4. Antiplatelet Therapy: 

  • Aspirin (ASA): Administered promptly in ACS patients. 

  • Thienopyridines (Clopidogrel/Prasugrel/Ticagrelor): Added to ASA to further inhibit platelet aggregation. 

5. Anticoagulants: 

  • Heparin (UFH/LMWH): Essential in preventing further clot formation, particularly in high-risk patients. 

Therapeutic Notes 

  • TIMI Risk Score: Utilized for risk stratification in patients with UA/NSTEMI to guide treatment options. 

  • GRACE Score: A more comprehensive tool that predicts mortality risk at 1 month and 1 year. 

  • PCI and Revascularization: Preferred strategy for STEMI and high-risk UA/NSTEMI patients, provided it is available within 90 minutes (about 1 and a half hours). 

Choices During Pregnancy and Breastfeeding 

ACS in pregnancy requires a multidisciplinary approach: 

  • Safe Medications in Pregnancy: ASA, clopidogrel, UFH, and LMWH. 

  • Medications Contraindicated: ACE inhibitors, ARBs, and statins should be avoided. 

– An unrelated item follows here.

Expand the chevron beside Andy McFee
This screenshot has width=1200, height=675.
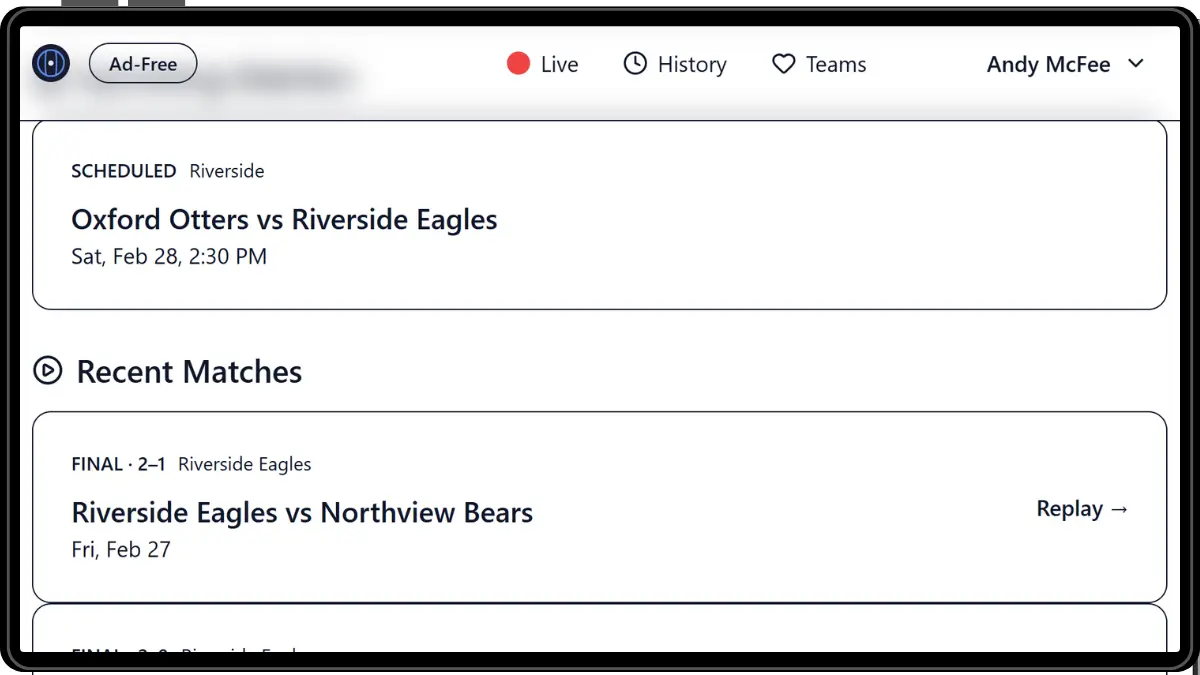[1136, 64]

  • Breastfeeding Considerations: Beta-blockers and UFH are safe, while other medications may require discontinuation of breastfeeding to optimize maternal health. 

Algorithm Tables 

Early Management of UA/NSTEMI 

Step 

Action 

1 

Conduct history and physical, administer ASA 160-325 mg, NTG, ECG, and obtain troponin levels. 

2 

If STEMI is confirmed, follow STEMI management. 

3 

If UA/NSTEMI is confirmed, start NTG, beta-blocker, and heparin, along with P2Y12 inhibitor. 

4 

Risk stratify the patient using cardiac enzyme levels, ST changes, and TIMI score. 

5 

High-risk patients are referred for PCI or CABG; lower-risk patients receive medical management. 

 

Algorithm 2: Early Management of STEMI 

Step 

Action 

1 

Take quick history, administer ASA, NTG, ECG, and troponin. 

2 

Confirm STEMI via ECG (ST elevation on ≥2 leads or new LBBB). 

3 

If PCI available within 90 minutes, transfer for immediate revascularization. 

4 

If PCI is unavailable, initiate thrombolysis and transfer the patient to PCI-capable facility. 

5 

Administer adjunctive therapies: beta-blockers, ASA, ACE inhibitors, and anticoagulants. 

6 

Monitor for complications like arrhythmias, heart failure, or mechanical issues. 

Conclusion 

This chapter outlines the structured approach to diagnosing and managing ACS for PEBC exam preparation. By understanding the key algorithms and pharmacologic strategies, healthcare providers can ensure optimal patient outcomes. The concise guidelines for UA/NSTEMI and STEMI management are complemented by specialized considerations for pregnancy and breastfeeding.